En otros tiempos, las hermanas alfareras tenían un lugar destacado en el calendario sentimental sevillano. En julio eran cuatro las grandes festividades de la ciudad de antaño: Justa y Rufina, Santa Marina, Santa María Magdalena y Santa Ana. Hoy, el único día señalado de tales citas pretéritas es el que tiene lugar en el viejo arrabal junto a su patrona.

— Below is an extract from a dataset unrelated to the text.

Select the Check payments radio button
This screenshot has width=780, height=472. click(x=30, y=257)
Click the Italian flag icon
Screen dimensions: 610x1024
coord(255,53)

Las santas Justa y Rufina han pasado a un segundo plano. Están presentes en templos, como en el Salvador, que son las mismas que vemos cada Corpus Christi y que acabaron reemplazando a las que se encuentran en la parroquia del Sagrario, o las de Santa Ana, que cada Corpus Chico transitan por las calles que algún día las vieron cargando vasijas y lebrillos. También están presentes en faldones de pasos de palio, bambalinas e incluso dieron nombre a un barco que marchó a las Indias.

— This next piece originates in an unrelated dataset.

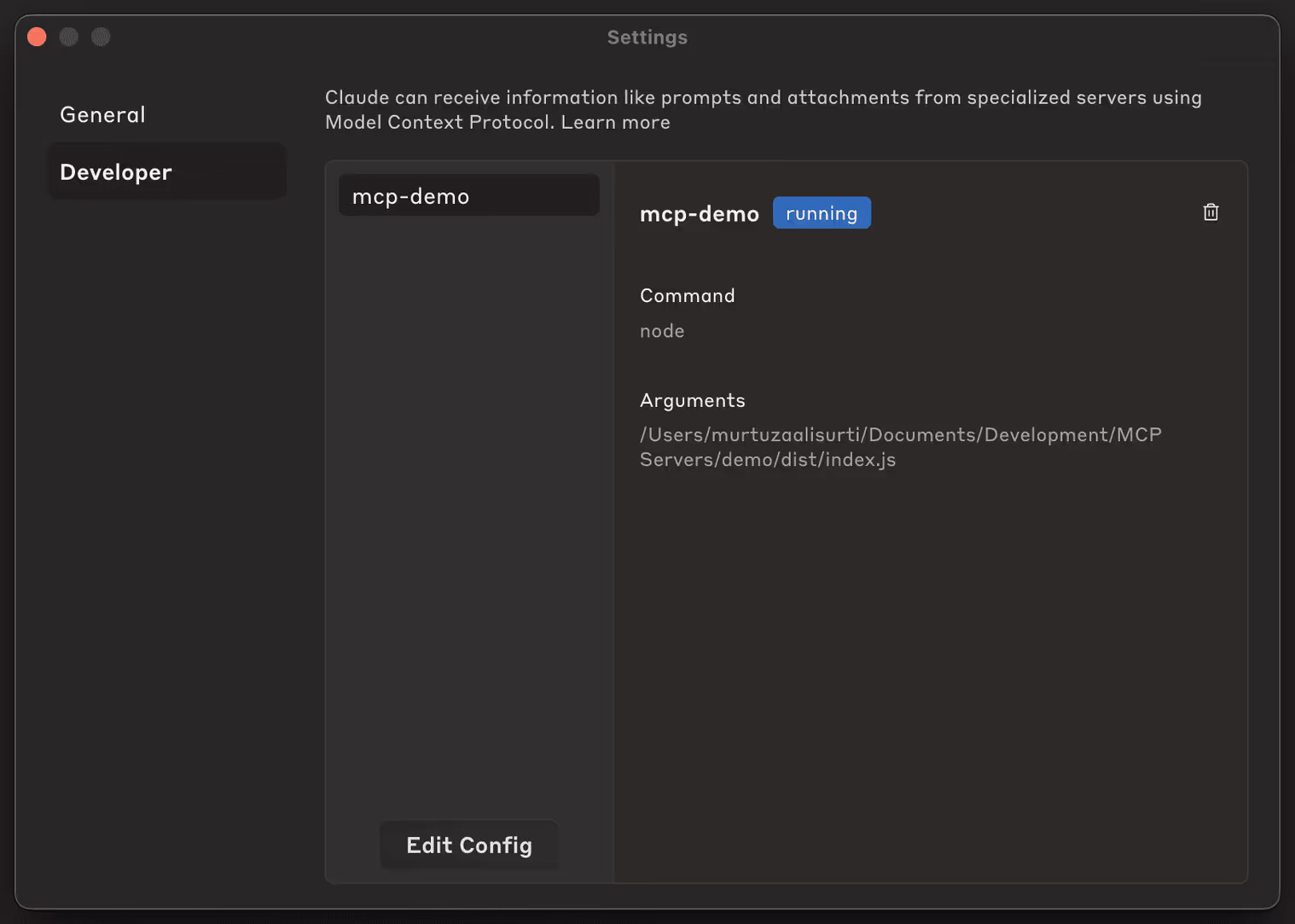
Task: Click the Settings window title
Action: (647, 37)

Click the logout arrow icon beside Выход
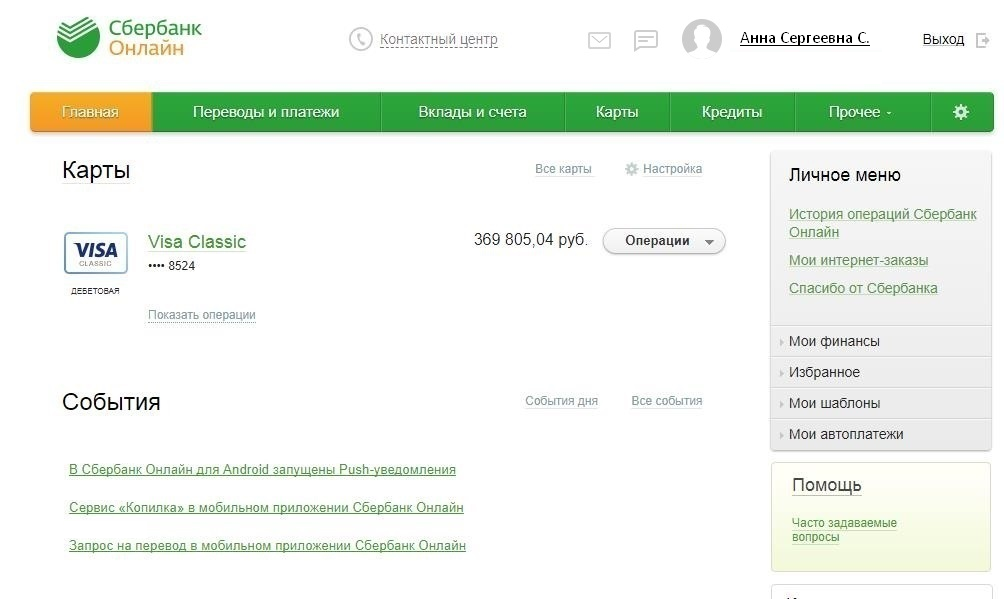(982, 40)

Pero esta ciudad, que en ocasiones olvida a sus hijos ilustres —véase por ejemplo a San Juan de Ribera, entre otros muchos—, también ha visto cómo la devoción a las hermanas más reconocidas de Triana ha ido apagándose. Por eso es tan grata la noticia que hace años saltaba a los medios de comunicación donde la hermandad de la Esperanza de Triana firmaba con Ramón Cuenca la ejecución de Justa y Rufina para la capilla de los Marineros.

La corporación, cuyo timón ha manejado Sergio Sopeña, se ha convertido en referente. El patrimonio no solamente no ha dejado de crecer, sino que lo ha hecho con obras de primer nivel. Ahí están las adquisiciones pictóricas: Murillo, Sebastián de Llanos o Luis de Vargas. ¿Y el camarín de la Esperanza? Una obra soberbia que pone de manifiesto los frutos que puede dar una comisión a la que se le deja trabajar.
No es extraño, por tanto, que se apostara para la ejecución de las santas Justa y Rufina por uno de los imagineros más reconocidos del levante español: Ramón Cuenca. Hay quien afirma que se trata del más sobresaliente de esta región del Mediterráneo, pero Cuenca es más que el más destacable de dicha zona, es, sin paliativos, uno de los mejores que hay actualmente en el panorama español.
Con su presentación concluye una de las etapas más esplendorosas de la Esperanza de Triana. El martes, las urnas decidirán quién toma el relevo. Será un nuevo capítulo del mismo libro que difícilmente pueda aglutinar la riqueza patrimonial a la que hemos asistido durante los últimos años.